Yönerge: Aşağıdaki kayıtlarda "1024x666 pixels." ifadesini içeren satırla başlayıp "Action: point(760,52)" ifadesini içeren satırla biten bölümü, iki uç satır da dahil olmak üzere ve boş satırları atlayarak numaralı bir listeye dönüştürün. Resimleri yanıta almayın.

Görev verileri:
********

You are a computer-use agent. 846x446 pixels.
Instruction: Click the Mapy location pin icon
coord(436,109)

********

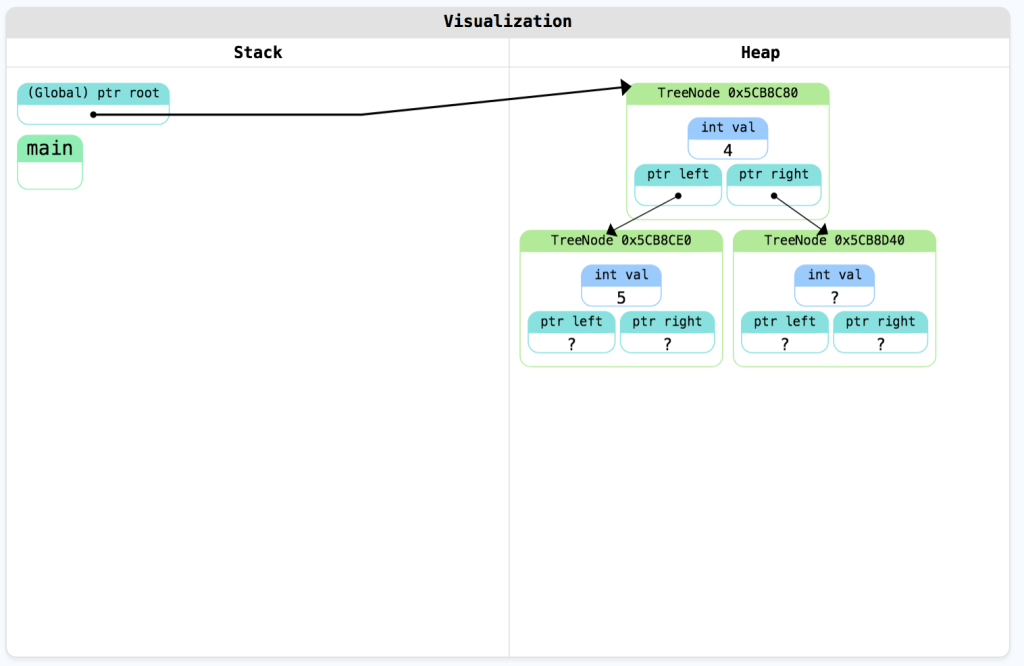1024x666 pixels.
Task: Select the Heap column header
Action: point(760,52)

********

Çözüm aşağıda:
1. 1024x666 pixels.
2. Task: Select the Heap column header
3. Action: point(760,52)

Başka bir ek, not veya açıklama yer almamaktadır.